Model exhibits late-time accelerated expansion consistent with observations.

Critical points include early inflation, decelerated phase, and late-time dark energy dominance.

Non-singular bouncing behavior is numerically demonstrated.

Abstract

The present work aims to investigate an interacting Umami Chaplygin gas in the background dynamics of a spatially flat Friedmann-Lemaitre-Robertson-Walker (FLRW) universe when adiabatic particle creation is allowed. Here, the universe is taken to be an open thermodynamical model where the particle is created irreversibly and consequently, the creation pressure comes into the energy-momentum tensor of the material content. The particle creation rate is assumed to have a linear relationship with the Hubble parameter ($\Gamma \propto H$) and the created particle is dark matter (pressureless). With this creation rate a single fluid model studied and found no phase transition. Then, we studied an interacting two-fluid model where second fluid is taken as perfect fluid equation of state and late-time acceleration is obtained. Next, interacting Umami chaplygin gas is studied in context of particle creation.

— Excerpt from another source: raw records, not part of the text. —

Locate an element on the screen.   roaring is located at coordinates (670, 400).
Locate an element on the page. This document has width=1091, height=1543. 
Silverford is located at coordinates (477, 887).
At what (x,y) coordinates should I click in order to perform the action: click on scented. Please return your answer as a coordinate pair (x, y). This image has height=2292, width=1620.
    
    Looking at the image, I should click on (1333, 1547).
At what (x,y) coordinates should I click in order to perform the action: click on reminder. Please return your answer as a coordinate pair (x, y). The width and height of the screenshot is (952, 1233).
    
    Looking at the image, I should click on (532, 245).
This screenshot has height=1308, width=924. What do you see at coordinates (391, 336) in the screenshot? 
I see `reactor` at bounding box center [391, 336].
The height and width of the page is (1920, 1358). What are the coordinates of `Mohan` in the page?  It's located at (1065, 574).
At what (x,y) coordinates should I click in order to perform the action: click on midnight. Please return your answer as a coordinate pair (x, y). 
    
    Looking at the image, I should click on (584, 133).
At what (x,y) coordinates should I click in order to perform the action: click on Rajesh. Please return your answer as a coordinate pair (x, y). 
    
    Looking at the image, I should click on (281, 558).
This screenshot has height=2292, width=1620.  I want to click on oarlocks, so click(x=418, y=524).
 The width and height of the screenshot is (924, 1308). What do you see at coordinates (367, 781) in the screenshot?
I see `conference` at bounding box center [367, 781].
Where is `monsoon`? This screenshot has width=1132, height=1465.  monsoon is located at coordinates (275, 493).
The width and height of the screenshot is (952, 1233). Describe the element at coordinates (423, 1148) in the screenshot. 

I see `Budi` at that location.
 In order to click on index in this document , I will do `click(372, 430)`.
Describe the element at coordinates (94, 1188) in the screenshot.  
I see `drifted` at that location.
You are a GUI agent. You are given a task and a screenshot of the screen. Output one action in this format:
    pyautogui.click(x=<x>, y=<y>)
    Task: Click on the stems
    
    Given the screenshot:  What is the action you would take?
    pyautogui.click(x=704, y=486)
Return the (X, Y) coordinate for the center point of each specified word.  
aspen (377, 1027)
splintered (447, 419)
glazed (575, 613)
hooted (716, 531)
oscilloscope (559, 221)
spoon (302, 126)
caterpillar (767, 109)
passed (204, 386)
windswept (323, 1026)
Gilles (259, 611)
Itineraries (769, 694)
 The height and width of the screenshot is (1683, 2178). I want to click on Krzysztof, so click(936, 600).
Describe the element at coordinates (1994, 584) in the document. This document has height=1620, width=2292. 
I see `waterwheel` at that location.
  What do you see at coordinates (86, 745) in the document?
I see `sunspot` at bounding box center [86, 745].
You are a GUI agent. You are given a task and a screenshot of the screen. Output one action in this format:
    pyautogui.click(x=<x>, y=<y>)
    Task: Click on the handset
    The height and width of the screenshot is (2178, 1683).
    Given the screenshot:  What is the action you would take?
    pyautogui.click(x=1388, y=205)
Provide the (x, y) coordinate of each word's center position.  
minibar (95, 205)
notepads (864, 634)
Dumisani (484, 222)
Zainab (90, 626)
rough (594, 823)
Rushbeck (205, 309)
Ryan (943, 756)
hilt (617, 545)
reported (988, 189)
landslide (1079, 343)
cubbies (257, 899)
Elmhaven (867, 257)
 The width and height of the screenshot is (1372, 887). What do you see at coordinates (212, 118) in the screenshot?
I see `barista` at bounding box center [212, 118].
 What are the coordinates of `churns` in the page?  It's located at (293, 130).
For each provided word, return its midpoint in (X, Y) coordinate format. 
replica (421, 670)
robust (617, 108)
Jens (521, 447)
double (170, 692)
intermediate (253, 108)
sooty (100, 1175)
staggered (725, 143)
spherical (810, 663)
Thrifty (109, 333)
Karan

Dynamical stability of the model is performed. Classical stability of the model is also studied at each critical point. Some critical points exhibit the accelerated de Sitter expansion of the universe at both the early phase as well as the late phase of evolution which is characterized by completely Umami Chaplygin fluid equation of state. Scaling solutions are also described by some other critical points showing late-time accelerated attractors in phase space satisfying present observational data, and solving the coincidence problem. In a specific region of parameters, a sequence of critical points is achieved exhibiting a unified cosmic evolution of the universe starting from early inflation (source point), which is followed by a decelerated intermediate phase (saddle solution), and finally goes through the late-time dark energy dominated universe (stable point). Finally, non-singular bouncing behavior of the universe is also investigated for this model numerically.